A noite, quando o marido chegou, Marisa sentou ao lado dele e começou a conversar.
- Hoje fui na casa das crianças levar as coisas que comprei para dar no Natal e fiquei muito triste de ver aonde moram. Tudo muito limpo, mas dormem os sete no mesmo cômodo, sem conforto nenhum.
Ricardo perguntou:
- E o que você está pretendendo fazer para ajudar?
- Pensei em fazer uma campanha para arrecadar material de construção para aumentar a casa.
- Tem espaço pra isso?
- Tem. O terreno é grande.
- Você falou que o pai deles trabalha em obra. Será que com o material, ele saberia fazer?

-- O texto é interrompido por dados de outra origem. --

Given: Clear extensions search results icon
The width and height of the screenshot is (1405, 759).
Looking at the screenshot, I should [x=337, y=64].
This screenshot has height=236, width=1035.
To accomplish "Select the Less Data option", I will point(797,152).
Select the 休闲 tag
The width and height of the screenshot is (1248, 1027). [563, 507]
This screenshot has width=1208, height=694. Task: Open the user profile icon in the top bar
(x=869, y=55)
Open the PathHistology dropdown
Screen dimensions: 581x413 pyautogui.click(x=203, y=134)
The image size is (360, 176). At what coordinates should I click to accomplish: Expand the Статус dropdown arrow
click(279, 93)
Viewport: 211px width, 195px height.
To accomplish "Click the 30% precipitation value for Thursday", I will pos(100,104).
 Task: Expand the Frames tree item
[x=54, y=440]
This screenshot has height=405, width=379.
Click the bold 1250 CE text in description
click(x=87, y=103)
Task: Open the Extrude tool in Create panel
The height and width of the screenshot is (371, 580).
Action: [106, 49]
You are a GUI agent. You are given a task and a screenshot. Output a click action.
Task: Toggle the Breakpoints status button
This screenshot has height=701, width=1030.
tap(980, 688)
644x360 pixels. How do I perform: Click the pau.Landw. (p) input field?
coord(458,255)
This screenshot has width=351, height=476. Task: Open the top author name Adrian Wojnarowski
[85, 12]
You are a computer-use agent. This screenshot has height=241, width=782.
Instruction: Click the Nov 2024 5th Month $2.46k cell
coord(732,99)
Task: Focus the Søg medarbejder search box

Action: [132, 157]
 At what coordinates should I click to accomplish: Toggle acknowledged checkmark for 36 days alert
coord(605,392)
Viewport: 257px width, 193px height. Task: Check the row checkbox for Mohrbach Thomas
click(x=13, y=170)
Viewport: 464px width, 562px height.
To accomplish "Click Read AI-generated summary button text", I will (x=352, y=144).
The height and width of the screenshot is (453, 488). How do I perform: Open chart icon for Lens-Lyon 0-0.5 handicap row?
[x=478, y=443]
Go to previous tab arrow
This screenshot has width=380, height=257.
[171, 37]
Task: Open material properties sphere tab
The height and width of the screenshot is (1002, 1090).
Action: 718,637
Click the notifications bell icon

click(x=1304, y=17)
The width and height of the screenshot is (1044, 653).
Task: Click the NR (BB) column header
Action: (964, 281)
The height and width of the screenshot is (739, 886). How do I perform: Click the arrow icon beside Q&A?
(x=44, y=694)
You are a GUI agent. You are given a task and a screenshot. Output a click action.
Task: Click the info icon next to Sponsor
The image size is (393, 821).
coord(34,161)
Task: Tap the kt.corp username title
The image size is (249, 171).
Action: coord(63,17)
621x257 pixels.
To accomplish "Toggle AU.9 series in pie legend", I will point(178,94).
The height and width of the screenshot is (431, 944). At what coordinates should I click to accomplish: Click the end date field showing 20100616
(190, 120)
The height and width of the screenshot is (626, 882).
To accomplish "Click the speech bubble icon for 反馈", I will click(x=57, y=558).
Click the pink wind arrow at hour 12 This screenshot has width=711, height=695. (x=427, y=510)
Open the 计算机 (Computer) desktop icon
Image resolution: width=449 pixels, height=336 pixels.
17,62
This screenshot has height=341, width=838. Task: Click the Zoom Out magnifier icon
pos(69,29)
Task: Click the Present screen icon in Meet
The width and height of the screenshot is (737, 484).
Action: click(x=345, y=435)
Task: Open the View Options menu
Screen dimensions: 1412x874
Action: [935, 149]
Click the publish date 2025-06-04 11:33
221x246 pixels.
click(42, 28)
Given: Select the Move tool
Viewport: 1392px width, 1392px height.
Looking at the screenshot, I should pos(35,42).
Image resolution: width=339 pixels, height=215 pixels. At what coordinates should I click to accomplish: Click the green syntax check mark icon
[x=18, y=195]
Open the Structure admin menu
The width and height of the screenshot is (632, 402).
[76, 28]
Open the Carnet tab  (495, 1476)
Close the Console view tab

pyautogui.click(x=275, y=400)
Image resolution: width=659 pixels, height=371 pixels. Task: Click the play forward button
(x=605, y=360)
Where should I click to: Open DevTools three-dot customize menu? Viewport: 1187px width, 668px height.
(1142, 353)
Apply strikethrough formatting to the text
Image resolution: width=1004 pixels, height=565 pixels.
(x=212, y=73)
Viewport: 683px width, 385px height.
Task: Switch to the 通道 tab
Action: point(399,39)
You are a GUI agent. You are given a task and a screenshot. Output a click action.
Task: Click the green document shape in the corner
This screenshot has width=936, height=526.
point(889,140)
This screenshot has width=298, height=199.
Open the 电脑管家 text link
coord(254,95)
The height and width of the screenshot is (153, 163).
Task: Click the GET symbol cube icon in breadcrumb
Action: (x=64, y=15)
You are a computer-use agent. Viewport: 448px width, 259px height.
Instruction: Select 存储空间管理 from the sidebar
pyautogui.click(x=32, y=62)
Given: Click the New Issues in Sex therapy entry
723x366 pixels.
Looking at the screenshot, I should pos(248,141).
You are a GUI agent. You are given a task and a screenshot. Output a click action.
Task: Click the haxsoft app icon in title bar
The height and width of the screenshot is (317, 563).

- Acho que sim. Aquelas obras foram feitas pelos próprios moradores, em sistema de mutirão. Com certeza ele vai encontrar ajuda dos vizinhos.
- Pode contar comigo. Sei o quanto você gosta daquelas crianças. Eu vou ajudar também.
- Obrigada. Não poderia esperar outra coisa de você. Eu hoje conheci a mãe deles e os irmãos. Dá dó ver como moram amontoados. Fora a falta de privacidade dos pais.
- Vou ver com meus amigos, quem vai querer ajudar também e você faz o mesmo com as tuas amigas. Quanto mais gente ajudar, melhor.
- Você sabe que eles não têm nem fogão? Ela cozinha em um fogão de lenha.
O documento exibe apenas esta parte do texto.